Challenges in SLA Management
The primary challenge lies in the manual capture and evaluation of SLA data within contracts. Key metrics—such as contract start and end dates, response times, and availability guarantees—must be identified, validated, and documented.
AI acts as an enabling tool that not only extracts relevant data from contracts but also orchestrates processes intelligently.
This shift redefines employee roles: away from operational administration toward strategic governance. AI assumes repetitive workloads, while human resources focus on problem-solving, communication, and strategic decision-making.
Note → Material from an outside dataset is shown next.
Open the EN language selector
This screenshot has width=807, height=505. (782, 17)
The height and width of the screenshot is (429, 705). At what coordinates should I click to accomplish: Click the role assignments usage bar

AI Capabilities in SLA Management
AI applications in contract management extend far beyond basic text recognition. Modern systems are capable of analyzing, structuring, and integrating content into existing enterprise systems.
Key use cases include:
- Automated identification and extraction of SLA-relevant data
AI analyzes contracts and extracts key metrics such as response times, availability commitments, and contract durations. - Data structuring and preparation
Extracted data is standardized and prepared for downstream processing. - Monitoring and analytics
SLA metrics can be continuously tracked and analyzed, enabling early detection of SLA breaches. - Integration into existing ecosystems
AI-driven workflows can be seamlessly integrated into platforms such as SharePoint, Teams, or Power BI via Power Automate.
These capabilities unlock significant efficiency gains by reducing manual effort and associated costs.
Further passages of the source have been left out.